Oleh: Quratul Adawiyah*
Suatu hari seorang guru berjalan bersama muridnya di sebuah ladang. Tiba-tiba mereka menemukan sepatu usang milik seorang petani. Sang murid berkata pada gurunya, “Wahai guru, bagaimana kalau kita bercandai petani itu dengan menyembunyikan sepatu miliknya. Kita lihat bagaimana reaksinya nanti.”
Sang guru berkata, “Wahai anakku, kita tidak boleh menghibur diri atau mencari kebahagiaan dengan cara membuat orang lain sedih, lagi pula kamu kan orang kaya, kamu bisa membuat dirimu dan dirinya bahagia dalam waktu bersamaan.”
“Bagaimana caranya, wahai guru?”
“Letakkan beberapa (uang) dinar pada kedua sepatunya, lalu kita cari tempat persembunyian sembari melihat bagaimana reaksinya nanti,” jawab sang guru.
Si murid melakukan apa yang diminta oleh gurunya, keduanya lalu bersembunyi di balik semak-semak menanti apa yang akan terjadi selanjutnya. Beberapa saat kemudian datanglah petani miskin itu, bajunya terlihat kumal setelah seharian bekerja, lalu ia memakai sepatunya, tetapi tiba-tiba dia merasa ada sesuatu yang mengganjal pada kakinya.
Diperiksalah sepatunya tersebut, tiba-tiba dia menemukan beberapa keping uang dinar. Hal yang sama ia temukan pada sepatunya yang satu lagi. Dilihatnya dinar-dinar itu dengan pandangan seperti tidak percaya, dia memastikan kalau dirinya tidak sedang bermimpi.
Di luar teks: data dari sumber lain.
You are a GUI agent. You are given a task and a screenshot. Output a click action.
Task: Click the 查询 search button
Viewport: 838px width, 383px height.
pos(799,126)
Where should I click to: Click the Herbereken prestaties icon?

Pandangannya ke sana kemari pada sekeliling pematang, namun tak ada seorangpun di sana.
Iapun tersungkur sujud, lalu mengangkat wajahnya ke langit sambil berkata, “Aku bersyukur kepada-Mu wahai Rabbku, Wahai yang Maha tahu bahwa istriku sedang sakit dan anakku sedang kelaparan dan tidak menemukan apapun untuk mengganjal perutnya. Syukurku pada-Mu yang telah menyelamatkan kami dari kebinasaan.”
Petani itu terus menatap ke langit sambil memuji Allah.
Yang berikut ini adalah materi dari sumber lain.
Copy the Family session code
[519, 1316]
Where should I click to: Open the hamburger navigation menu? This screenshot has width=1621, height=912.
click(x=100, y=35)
Si murid pun terenyuh. Ia tak kuasa membendung air mata bahagianya. Sang guru bertanya, “Bukankan sekarang kamu lebih bahagia ketimbang kamu menyembunyikan sepatu milik petani itu? Manakah yang lebih baik, kamu bahagia karena menderitakan orang lain, atau kamu bahagia karena membahagiakan orang lain?”
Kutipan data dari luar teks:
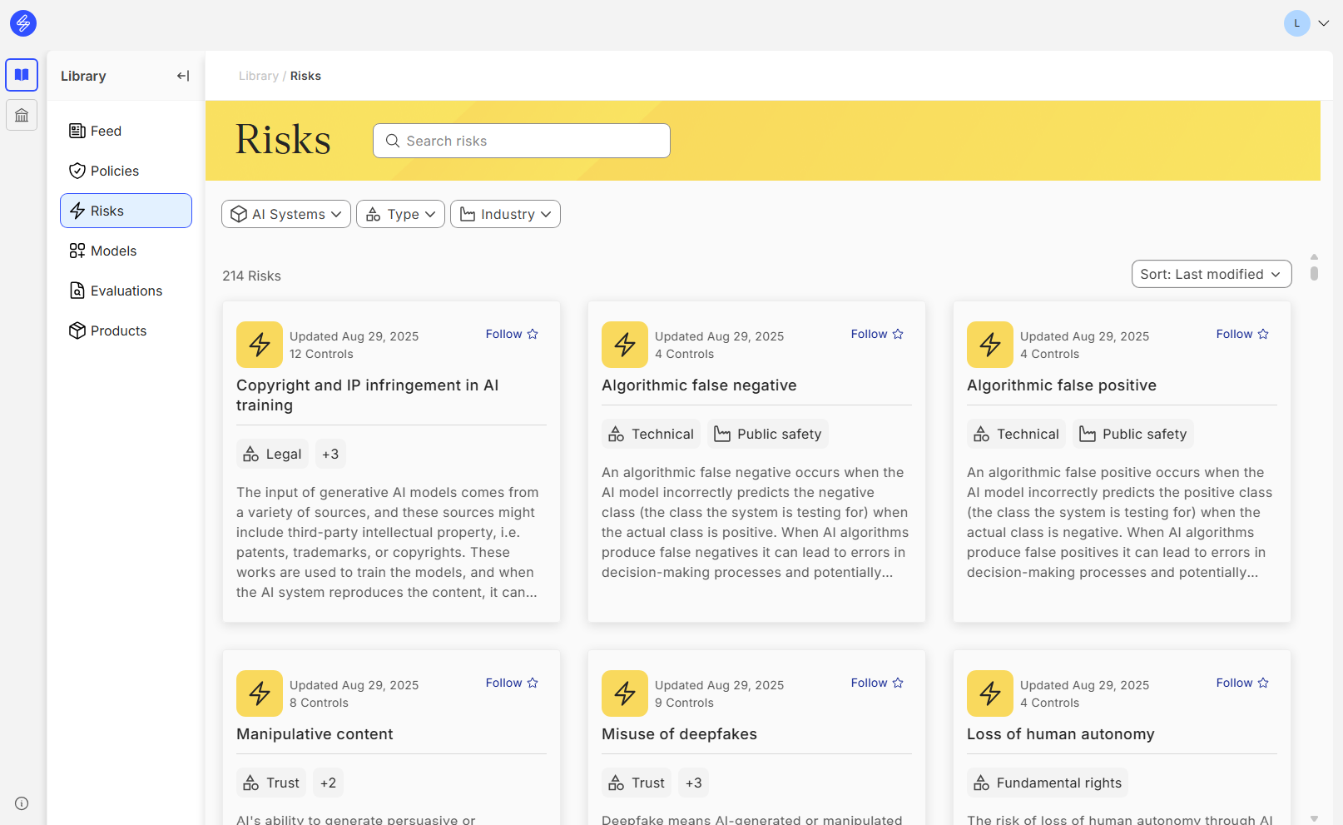This screenshot has width=1343, height=825.
Task: Open the Manipulative content risk title
Action: tap(315, 734)
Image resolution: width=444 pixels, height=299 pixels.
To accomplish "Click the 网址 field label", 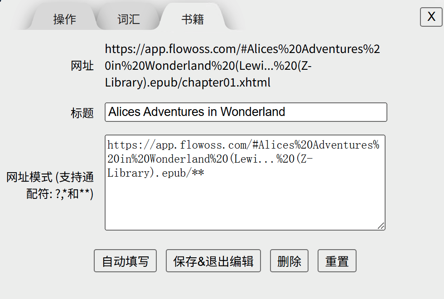I will point(82,66).
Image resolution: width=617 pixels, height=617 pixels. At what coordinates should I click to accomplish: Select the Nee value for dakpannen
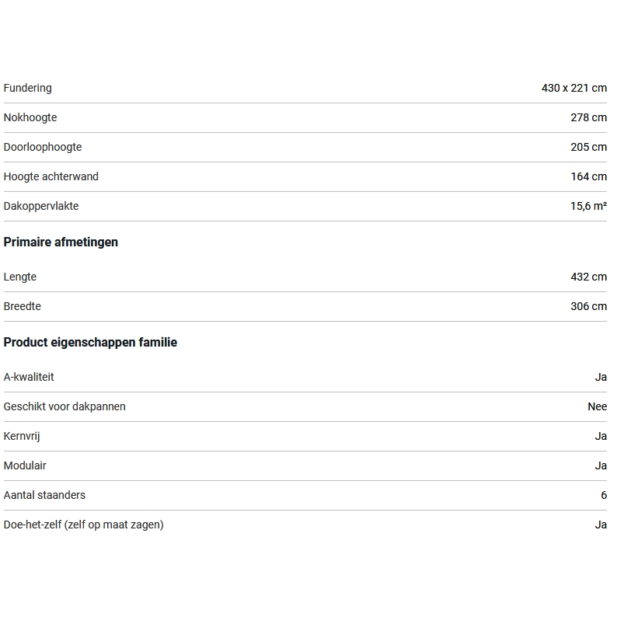597,407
Sang murid menjawab, “Aku mengerti guru. Aku baru saja belajar hal yang takkan pernah aku lupakan sepanjang hidupku. Sekarang aku baru mengerti sebuah kalimat yang sebelumnya tidak aku pahami dengan baik, ‘Saat kau memberi, kau akan lebih bahagia ketimbang saat kamu menerima’.”
Sang guru menambahkan, “Wahai anakku, jangan sekali-kali mencari kebahagiaan dengan cara menderitakan orang lain. Kebahagiaanmu dimulai ketika kau membahagiakan orang lain.”
Allah Subhanahu Wa Ta’ala berfirman:
مَنْ عَمِلَ صَا لِحًـا مِّنْ ذَكَرٍ اَوْ اُنْثٰى وَهُوَ مُؤْمِنٌ فَلَـنُحْيِيَنَّهٗ حَيٰوةً طَيِّبَةً وَلَـنَجْزِيَـنَّهُمْ اَجْرَهُمْ بِاَ حْسَنِ مَا كَا نُوْا يَعْمَلُوْنَ
“Barang siapa mengerjakan kebajikan, baik laki-laki maupun perempuan dalam keadaan beriman, maka pasti akan Kami berikan kepadanya kehidupan yang baik dan akan Kami beri balasan dengan pahala yang lebih baik dari apa yang telah mereka kerjakan.” (QS. An-Nahl 16: Ayat 97)
Oleh karena itu untuk menciptakan kebahagiaan sangat mudah dan dekat di sekeliling kita. Ia akan datang di saat kita memberi kebahagiaan kepada orang lain. Kegembiraan dirasakan oleh hati, dan Allahlah Dzat yang membolak balikkan hati. Ketika hati lembut, maka kebahagiaan akan hadir.